Your objective
I need every line that includes the word "logo" copied from the material.

┌──

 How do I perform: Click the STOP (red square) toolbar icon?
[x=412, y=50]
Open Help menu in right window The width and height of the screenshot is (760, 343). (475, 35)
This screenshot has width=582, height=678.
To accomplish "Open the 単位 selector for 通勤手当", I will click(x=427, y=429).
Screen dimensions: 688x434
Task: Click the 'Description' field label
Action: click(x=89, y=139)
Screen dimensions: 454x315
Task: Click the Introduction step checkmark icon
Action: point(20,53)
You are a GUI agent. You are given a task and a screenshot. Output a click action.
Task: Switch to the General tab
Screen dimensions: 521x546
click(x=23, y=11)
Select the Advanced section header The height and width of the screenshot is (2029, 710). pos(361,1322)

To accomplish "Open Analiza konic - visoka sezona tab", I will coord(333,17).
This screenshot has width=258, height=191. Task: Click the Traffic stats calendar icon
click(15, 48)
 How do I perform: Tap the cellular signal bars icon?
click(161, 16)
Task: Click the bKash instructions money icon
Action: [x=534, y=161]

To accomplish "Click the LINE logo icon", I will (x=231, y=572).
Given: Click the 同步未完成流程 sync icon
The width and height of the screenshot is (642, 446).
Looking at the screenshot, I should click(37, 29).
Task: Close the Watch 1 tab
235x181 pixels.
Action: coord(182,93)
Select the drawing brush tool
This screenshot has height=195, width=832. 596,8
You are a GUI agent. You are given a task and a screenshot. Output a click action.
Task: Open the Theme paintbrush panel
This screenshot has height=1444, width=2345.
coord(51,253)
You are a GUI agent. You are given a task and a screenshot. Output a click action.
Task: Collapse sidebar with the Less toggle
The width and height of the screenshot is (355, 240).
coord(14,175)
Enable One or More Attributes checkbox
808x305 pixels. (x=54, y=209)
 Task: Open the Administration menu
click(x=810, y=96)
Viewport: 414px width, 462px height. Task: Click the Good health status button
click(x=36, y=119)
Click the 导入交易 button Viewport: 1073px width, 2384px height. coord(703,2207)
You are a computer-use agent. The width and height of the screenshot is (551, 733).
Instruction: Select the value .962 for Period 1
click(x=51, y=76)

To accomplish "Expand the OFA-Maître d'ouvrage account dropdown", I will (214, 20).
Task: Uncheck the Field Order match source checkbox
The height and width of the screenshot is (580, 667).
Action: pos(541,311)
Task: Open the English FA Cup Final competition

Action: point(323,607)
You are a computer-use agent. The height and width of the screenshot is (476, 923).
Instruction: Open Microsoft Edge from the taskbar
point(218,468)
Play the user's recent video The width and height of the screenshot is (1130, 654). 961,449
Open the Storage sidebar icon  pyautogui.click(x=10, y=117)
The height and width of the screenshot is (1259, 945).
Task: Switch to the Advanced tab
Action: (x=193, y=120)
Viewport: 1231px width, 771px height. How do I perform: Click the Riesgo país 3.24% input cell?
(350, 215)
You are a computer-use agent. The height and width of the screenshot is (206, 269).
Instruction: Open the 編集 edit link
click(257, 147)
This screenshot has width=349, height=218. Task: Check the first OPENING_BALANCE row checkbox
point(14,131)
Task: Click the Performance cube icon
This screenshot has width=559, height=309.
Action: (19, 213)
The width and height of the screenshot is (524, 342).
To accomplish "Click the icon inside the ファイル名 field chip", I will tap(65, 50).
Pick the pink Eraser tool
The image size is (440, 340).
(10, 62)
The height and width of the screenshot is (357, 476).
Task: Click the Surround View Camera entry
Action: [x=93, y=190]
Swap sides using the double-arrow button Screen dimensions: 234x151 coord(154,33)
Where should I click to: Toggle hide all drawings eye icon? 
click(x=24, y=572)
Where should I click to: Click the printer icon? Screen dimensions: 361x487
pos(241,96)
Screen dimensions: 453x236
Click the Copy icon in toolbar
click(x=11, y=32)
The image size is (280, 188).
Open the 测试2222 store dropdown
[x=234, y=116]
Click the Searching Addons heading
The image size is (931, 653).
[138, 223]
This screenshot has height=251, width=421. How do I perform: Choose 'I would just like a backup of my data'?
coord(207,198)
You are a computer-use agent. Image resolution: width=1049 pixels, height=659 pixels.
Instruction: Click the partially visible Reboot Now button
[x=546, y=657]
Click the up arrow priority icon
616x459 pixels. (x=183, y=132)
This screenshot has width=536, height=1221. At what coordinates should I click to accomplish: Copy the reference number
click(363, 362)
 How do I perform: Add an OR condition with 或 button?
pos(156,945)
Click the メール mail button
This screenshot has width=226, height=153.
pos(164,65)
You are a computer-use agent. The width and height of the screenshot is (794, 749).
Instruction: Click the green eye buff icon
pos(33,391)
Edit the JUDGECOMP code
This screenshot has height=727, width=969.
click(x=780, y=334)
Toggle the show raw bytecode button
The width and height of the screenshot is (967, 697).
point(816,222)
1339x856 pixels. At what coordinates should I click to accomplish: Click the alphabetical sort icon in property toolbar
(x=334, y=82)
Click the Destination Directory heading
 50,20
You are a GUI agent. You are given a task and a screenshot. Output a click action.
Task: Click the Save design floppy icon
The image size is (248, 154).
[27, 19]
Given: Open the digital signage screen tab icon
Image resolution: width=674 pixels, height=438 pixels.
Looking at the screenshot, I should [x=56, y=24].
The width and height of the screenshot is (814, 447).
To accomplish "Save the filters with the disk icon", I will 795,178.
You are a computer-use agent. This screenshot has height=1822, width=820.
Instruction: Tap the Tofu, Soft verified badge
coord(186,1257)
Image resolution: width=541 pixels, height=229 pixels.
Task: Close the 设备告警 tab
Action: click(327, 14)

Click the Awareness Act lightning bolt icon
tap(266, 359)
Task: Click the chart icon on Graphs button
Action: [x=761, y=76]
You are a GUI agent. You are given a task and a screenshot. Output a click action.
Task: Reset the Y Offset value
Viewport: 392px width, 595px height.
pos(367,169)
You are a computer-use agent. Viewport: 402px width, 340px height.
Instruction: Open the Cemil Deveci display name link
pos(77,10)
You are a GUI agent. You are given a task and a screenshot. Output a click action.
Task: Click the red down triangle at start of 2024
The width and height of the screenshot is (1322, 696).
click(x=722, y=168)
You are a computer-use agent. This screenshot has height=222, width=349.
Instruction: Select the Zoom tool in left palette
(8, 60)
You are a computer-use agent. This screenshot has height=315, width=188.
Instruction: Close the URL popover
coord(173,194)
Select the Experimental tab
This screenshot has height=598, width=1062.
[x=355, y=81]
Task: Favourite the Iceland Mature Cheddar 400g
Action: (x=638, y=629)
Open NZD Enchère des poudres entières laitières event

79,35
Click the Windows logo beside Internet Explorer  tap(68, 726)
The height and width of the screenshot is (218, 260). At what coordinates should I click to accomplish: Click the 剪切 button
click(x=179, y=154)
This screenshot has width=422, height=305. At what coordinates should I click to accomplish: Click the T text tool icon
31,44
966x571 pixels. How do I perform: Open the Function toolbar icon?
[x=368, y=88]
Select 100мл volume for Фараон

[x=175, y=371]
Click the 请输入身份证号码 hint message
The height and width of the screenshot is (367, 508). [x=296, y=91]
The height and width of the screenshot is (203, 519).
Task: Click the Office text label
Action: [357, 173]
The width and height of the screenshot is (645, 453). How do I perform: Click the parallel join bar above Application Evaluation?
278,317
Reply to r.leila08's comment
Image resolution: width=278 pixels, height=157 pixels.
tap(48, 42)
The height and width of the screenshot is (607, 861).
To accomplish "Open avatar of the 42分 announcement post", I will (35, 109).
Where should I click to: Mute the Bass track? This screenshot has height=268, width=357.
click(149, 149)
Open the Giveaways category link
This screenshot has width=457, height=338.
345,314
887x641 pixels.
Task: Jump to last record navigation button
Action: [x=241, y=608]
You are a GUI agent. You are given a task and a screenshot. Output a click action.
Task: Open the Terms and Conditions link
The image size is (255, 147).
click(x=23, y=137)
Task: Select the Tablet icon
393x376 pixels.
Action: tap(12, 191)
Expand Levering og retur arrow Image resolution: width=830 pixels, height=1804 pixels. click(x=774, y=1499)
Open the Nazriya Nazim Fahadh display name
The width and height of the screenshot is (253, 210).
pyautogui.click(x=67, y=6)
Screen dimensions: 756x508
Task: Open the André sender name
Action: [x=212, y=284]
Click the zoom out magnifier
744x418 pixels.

└──

Response area
To accomplish "Click the LINE logo icon", I will (x=231, y=572).
Click the Windows logo beside Internet Explorer  tap(68, 726)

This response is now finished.